▼

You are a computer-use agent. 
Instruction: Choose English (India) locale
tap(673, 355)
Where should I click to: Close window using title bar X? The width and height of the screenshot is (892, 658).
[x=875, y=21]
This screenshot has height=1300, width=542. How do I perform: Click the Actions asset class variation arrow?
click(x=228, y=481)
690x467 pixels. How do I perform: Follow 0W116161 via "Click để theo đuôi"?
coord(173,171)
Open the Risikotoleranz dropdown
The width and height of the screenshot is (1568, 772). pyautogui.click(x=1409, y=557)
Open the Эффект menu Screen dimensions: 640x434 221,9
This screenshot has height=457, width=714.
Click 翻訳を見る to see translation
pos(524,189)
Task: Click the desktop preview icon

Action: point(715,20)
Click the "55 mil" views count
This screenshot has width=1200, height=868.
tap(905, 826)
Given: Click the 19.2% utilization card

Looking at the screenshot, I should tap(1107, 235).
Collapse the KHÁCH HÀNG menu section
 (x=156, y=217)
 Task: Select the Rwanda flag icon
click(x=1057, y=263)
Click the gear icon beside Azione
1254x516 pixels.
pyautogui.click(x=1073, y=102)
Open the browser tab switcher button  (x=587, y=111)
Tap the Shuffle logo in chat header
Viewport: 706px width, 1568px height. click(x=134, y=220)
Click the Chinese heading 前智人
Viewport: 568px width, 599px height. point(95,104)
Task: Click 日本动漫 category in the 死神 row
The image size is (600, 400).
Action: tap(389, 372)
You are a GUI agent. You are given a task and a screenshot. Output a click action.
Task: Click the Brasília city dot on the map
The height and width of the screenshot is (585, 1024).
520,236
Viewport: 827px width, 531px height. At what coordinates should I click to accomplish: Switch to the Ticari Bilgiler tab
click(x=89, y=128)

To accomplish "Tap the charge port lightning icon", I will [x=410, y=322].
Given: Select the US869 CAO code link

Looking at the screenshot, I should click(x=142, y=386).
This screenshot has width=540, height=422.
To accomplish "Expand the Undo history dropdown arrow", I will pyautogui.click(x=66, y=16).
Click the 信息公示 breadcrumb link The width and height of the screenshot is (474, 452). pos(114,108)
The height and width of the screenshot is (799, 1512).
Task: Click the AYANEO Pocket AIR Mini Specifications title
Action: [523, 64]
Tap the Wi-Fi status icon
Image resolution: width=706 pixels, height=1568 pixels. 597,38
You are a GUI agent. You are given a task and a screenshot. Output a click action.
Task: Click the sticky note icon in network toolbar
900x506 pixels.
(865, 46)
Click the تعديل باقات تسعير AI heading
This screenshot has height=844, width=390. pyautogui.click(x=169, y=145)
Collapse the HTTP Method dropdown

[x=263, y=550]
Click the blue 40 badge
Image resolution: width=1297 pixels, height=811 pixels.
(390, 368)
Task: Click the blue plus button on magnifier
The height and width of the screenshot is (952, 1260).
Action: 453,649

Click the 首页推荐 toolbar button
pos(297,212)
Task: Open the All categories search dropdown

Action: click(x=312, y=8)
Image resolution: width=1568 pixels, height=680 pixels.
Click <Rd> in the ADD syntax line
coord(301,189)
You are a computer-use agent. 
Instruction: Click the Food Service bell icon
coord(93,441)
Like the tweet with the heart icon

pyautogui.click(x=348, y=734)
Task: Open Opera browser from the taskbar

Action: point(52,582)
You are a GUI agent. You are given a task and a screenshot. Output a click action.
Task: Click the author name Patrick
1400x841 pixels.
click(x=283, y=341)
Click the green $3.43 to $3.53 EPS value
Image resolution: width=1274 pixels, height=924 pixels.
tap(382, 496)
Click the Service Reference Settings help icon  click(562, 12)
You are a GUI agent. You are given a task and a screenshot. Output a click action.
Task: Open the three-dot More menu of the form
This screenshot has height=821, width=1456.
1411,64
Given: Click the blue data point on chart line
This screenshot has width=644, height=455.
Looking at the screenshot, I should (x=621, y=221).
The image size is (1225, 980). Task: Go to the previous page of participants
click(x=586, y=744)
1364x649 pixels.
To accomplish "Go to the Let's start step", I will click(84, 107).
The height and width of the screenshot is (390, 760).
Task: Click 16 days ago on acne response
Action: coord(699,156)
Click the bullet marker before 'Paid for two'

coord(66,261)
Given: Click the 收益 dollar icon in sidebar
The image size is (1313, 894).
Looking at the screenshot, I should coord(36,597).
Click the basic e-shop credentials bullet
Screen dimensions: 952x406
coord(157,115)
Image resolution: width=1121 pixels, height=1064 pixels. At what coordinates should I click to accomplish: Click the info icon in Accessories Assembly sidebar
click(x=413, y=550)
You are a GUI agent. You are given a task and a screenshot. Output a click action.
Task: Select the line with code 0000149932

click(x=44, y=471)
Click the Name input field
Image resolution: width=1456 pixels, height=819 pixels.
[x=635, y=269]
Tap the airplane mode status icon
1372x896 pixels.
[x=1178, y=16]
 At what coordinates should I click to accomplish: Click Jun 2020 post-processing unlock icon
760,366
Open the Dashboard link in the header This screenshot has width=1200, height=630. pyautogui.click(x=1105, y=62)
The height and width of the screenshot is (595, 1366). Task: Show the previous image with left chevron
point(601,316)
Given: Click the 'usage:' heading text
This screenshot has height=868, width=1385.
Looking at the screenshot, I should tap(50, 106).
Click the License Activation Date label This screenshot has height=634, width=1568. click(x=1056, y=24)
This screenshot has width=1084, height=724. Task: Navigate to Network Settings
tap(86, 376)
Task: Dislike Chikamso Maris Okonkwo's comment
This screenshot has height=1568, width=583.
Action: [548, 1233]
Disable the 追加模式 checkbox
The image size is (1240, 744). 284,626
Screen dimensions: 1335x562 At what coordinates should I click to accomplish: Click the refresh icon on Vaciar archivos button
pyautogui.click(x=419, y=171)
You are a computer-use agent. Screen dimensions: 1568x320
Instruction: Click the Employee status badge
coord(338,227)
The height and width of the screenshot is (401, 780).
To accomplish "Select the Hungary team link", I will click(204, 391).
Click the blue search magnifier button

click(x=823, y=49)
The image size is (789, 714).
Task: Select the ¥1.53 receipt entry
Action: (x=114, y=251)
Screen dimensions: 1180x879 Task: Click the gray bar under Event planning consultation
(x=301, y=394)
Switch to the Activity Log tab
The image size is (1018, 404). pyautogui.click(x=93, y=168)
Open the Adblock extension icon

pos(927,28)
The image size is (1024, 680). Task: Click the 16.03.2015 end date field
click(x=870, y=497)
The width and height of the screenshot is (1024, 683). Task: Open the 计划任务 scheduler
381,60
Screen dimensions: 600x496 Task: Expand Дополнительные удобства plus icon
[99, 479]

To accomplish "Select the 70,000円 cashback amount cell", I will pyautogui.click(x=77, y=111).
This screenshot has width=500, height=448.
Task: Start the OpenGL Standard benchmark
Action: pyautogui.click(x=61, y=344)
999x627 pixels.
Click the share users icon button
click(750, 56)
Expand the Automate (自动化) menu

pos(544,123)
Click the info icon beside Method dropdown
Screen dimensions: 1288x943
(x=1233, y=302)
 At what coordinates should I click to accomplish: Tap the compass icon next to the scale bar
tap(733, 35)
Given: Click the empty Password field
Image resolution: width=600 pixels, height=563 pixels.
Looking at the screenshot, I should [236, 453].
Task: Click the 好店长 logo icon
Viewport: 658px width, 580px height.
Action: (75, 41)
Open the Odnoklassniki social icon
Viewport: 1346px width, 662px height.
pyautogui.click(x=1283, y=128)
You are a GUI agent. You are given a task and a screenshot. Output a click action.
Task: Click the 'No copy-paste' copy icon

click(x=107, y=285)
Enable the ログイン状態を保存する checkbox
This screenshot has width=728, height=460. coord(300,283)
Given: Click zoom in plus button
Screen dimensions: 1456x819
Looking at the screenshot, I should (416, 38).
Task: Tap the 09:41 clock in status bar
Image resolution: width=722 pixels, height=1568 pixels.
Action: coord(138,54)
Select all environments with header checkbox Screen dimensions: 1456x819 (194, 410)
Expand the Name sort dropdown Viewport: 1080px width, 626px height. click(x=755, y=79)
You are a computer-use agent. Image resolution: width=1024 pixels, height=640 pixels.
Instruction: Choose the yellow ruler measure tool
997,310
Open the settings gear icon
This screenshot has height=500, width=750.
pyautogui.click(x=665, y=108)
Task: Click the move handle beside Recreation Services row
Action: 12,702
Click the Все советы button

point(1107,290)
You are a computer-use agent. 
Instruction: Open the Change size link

▲

→ EXERCISE GOAL
Reproduce the lines above, beginning at the line with "Click the Chinese heading 前智人" and stopping after the line with "This screenshot has width=540, height=422.", exactly as they are.

→ SOLUTION TO THE PROBLEM
Click the Chinese heading 前智人
Viewport: 568px width, 599px height. point(95,104)
Task: Click 日本动漫 category in the 死神 row
The image size is (600, 400).
Action: tap(389, 372)
You are a GUI agent. You are given a task and a screenshot. Output a click action.
Task: Click the Brasília city dot on the map
The height and width of the screenshot is (585, 1024).
520,236
Viewport: 827px width, 531px height. At what coordinates should I click to accomplish: Switch to the Ticari Bilgiler tab
click(x=89, y=128)

To accomplish "Tap the charge port lightning icon", I will [x=410, y=322].
Given: Select the US869 CAO code link

Looking at the screenshot, I should click(x=142, y=386).
This screenshot has width=540, height=422.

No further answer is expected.